▽

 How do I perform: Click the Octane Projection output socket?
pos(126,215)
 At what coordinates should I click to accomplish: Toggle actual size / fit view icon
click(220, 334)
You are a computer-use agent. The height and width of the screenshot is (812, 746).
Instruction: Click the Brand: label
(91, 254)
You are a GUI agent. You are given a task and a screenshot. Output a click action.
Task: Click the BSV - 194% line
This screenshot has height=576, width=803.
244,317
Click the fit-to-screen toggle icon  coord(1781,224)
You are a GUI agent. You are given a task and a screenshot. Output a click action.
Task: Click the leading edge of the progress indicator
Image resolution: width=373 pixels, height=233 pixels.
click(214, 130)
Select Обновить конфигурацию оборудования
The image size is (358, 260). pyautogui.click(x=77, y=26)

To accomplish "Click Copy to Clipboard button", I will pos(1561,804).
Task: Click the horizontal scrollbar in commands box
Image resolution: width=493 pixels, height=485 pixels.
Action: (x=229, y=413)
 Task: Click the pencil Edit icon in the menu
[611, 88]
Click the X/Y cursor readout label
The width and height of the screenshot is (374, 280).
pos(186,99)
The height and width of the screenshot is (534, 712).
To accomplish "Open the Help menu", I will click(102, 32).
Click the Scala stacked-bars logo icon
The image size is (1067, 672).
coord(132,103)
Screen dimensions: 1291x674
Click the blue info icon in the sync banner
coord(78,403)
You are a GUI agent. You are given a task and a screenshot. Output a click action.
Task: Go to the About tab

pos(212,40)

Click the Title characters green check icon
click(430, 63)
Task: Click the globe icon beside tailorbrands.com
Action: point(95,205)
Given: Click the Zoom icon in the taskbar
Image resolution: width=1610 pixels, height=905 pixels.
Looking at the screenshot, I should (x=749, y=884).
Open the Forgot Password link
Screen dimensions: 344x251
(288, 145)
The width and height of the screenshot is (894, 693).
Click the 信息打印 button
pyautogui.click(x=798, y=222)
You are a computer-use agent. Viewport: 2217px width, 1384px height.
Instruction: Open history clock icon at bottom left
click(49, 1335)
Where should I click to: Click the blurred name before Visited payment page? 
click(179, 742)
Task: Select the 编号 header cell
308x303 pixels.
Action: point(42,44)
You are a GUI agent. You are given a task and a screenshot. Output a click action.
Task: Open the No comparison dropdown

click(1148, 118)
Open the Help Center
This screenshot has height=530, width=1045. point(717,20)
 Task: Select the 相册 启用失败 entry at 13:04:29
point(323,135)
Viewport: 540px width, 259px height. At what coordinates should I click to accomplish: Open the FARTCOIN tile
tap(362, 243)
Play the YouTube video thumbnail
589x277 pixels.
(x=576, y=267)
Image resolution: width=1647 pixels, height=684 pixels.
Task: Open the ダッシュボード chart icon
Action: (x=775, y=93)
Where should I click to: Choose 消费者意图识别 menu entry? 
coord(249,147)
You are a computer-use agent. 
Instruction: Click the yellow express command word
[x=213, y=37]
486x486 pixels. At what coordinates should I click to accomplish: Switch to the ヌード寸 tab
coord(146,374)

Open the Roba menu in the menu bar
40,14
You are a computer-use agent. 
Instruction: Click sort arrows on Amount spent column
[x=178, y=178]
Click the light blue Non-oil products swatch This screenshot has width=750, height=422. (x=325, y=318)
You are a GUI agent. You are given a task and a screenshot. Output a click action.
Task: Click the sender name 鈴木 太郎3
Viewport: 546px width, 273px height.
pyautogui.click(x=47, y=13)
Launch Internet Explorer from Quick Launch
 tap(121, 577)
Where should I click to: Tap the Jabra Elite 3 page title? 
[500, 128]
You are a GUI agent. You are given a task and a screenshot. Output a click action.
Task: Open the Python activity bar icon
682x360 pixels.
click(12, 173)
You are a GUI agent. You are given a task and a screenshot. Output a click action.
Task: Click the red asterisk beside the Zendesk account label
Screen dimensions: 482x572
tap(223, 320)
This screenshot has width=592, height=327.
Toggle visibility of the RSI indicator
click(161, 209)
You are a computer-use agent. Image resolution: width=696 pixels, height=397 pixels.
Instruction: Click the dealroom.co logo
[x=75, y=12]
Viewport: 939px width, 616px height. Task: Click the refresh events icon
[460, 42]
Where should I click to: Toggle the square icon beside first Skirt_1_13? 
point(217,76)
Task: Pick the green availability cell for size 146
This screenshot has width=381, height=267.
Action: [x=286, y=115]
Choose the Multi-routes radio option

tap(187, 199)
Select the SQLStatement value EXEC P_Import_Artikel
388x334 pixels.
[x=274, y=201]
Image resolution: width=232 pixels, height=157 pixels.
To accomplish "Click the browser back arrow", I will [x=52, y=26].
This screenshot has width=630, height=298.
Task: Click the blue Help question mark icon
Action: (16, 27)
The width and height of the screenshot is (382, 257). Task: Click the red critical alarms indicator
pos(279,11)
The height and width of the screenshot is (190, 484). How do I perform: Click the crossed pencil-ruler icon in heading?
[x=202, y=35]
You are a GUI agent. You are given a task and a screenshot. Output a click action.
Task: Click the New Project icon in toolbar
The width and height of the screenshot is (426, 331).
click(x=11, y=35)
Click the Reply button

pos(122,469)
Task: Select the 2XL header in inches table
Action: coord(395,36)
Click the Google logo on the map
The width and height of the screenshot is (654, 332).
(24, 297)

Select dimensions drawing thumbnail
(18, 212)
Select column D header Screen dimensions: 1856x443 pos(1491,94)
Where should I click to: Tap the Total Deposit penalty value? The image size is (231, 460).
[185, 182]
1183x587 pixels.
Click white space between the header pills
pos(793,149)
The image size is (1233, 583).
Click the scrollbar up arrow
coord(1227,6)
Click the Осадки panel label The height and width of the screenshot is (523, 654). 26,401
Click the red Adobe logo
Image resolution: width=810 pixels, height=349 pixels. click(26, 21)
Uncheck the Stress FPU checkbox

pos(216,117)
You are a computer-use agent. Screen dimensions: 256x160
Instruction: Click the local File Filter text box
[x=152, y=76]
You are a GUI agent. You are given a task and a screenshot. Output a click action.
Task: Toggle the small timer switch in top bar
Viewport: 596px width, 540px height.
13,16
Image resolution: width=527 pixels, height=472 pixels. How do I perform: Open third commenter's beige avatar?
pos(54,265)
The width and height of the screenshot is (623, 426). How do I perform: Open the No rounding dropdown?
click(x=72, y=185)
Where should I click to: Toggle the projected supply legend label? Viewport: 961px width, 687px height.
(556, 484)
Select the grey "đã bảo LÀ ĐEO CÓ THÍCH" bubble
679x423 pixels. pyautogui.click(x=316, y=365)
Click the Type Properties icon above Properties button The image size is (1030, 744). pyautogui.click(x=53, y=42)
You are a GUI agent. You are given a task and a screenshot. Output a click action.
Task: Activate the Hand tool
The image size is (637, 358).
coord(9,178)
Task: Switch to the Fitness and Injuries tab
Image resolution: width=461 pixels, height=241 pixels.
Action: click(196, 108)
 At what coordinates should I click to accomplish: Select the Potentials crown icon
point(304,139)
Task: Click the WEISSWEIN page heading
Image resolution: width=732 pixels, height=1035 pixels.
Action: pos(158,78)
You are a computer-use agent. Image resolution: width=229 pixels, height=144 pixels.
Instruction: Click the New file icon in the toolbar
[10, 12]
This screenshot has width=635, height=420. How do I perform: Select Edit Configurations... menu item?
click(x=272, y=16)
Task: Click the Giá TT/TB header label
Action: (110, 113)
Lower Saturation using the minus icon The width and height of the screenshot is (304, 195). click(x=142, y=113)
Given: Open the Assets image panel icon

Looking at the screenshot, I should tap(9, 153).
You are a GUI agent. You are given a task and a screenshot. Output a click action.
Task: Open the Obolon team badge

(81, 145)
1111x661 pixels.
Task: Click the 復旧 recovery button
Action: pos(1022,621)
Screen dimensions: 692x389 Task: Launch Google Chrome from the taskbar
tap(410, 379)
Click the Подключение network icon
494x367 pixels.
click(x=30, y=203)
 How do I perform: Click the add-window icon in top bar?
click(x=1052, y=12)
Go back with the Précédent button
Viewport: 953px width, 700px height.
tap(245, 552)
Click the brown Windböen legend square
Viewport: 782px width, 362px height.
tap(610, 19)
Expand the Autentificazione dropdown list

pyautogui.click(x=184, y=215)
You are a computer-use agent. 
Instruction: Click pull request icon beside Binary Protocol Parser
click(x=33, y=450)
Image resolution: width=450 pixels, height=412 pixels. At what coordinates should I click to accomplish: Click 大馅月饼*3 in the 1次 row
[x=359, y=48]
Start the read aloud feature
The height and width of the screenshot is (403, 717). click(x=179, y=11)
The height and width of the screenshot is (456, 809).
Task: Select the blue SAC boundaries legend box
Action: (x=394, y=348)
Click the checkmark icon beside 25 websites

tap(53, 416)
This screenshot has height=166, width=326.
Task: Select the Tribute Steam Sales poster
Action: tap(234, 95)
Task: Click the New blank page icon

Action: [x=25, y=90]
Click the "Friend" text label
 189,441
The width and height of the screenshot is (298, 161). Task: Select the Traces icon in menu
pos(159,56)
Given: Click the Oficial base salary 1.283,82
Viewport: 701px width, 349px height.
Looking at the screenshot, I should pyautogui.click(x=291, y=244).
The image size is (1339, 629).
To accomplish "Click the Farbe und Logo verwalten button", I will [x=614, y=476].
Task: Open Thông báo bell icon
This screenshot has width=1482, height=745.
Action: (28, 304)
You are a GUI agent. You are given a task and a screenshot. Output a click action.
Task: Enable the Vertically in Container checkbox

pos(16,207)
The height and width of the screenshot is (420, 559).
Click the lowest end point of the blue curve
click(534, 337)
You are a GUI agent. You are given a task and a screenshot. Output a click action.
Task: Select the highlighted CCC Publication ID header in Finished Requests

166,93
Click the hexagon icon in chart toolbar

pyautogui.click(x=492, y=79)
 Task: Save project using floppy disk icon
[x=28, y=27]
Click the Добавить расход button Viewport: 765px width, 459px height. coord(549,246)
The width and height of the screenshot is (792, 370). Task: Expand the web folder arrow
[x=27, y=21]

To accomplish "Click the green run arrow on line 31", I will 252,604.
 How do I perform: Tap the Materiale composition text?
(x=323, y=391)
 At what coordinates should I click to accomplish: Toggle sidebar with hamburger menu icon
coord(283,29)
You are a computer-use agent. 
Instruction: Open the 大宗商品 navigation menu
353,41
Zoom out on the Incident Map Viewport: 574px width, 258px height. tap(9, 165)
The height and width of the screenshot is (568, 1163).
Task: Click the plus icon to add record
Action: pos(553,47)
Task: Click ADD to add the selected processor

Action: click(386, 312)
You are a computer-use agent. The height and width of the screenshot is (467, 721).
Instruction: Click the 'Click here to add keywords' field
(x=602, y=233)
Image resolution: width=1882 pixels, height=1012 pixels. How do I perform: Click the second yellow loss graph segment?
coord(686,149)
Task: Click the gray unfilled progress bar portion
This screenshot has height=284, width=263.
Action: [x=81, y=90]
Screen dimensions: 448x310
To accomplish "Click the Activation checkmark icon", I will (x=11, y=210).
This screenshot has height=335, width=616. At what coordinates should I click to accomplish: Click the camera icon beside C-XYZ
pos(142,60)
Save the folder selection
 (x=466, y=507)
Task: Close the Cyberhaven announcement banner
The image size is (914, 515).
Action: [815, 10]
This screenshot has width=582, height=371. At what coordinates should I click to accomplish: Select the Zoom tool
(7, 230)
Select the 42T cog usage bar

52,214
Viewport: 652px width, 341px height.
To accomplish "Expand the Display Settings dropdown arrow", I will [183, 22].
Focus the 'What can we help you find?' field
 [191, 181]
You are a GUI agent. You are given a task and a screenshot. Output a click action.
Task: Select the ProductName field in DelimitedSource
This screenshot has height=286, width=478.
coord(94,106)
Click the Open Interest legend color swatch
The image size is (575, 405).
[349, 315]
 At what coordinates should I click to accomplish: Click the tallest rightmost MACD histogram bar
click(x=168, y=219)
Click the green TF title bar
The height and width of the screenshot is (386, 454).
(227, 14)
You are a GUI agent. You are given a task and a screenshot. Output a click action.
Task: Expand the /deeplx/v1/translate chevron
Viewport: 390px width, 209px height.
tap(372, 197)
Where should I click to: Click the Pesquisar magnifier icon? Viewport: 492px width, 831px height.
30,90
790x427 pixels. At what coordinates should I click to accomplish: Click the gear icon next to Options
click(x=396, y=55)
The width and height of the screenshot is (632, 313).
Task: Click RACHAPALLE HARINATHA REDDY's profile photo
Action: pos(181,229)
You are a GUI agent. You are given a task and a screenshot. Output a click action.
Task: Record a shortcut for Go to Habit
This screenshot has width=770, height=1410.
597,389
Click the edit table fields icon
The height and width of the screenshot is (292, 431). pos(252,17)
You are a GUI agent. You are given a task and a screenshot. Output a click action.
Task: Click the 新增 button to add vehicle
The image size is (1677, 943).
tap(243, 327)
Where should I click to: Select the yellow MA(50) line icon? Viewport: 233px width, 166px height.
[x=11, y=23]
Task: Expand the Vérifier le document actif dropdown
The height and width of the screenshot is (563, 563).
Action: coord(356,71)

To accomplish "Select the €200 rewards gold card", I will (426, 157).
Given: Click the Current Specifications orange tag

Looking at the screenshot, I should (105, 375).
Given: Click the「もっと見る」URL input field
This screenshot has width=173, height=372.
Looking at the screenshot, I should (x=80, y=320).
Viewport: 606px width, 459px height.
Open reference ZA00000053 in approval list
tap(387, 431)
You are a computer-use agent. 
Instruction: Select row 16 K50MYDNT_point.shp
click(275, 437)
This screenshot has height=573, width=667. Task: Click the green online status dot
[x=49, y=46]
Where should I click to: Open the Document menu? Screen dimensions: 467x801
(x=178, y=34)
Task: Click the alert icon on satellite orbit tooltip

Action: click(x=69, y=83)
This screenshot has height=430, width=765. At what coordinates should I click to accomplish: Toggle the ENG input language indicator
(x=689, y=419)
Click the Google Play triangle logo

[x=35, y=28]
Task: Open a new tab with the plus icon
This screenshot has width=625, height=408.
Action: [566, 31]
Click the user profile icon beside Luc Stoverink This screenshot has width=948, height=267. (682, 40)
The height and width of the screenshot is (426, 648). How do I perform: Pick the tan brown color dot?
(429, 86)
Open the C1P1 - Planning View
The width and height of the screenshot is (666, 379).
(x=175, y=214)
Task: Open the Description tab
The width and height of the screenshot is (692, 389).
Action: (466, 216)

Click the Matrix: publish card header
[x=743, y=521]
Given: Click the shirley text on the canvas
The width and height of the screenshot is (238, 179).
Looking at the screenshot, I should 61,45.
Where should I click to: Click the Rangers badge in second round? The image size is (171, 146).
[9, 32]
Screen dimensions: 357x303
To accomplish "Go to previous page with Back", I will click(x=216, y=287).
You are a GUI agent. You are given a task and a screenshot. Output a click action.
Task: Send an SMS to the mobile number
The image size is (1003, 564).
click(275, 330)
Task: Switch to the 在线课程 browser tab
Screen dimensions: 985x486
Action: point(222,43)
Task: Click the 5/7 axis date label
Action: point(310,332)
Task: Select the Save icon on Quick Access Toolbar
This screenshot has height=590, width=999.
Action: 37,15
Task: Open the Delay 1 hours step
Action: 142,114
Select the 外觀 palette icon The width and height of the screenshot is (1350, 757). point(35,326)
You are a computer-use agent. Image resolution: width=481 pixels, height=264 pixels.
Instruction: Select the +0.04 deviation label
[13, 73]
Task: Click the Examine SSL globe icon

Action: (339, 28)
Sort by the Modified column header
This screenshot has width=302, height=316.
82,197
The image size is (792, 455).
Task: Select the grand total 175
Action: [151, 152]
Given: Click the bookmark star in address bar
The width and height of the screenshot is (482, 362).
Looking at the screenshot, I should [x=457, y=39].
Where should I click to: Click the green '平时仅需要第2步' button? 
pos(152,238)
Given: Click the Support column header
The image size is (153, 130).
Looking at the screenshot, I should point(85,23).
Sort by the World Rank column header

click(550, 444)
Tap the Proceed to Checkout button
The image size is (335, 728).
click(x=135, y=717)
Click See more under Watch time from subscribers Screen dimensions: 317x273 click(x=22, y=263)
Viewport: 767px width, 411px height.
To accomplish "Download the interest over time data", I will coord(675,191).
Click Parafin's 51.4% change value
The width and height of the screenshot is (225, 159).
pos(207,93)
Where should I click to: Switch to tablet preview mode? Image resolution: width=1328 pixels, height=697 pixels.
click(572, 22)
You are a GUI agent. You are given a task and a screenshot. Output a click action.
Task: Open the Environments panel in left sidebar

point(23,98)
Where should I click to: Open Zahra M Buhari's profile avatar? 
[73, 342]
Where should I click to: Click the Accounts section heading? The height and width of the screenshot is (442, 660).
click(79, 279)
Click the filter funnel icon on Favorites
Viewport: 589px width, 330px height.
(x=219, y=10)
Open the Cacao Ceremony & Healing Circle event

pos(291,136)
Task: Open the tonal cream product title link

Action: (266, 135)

△

## EXERCISE
Scan the records above for the lines holding "Instruction: Click the dealroom.co logo" and "Task: Pick the". Transcribe those two and every line between them word for word, and no others.

## EXERCISE RESULT
Instruction: Click the dealroom.co logo
[x=75, y=12]
Viewport: 939px width, 616px height. Task: Click the refresh events icon
[460, 42]
Where should I click to: Toggle the square icon beside first Skirt_1_13? 
point(217,76)
Task: Pick the green availability cell for size 146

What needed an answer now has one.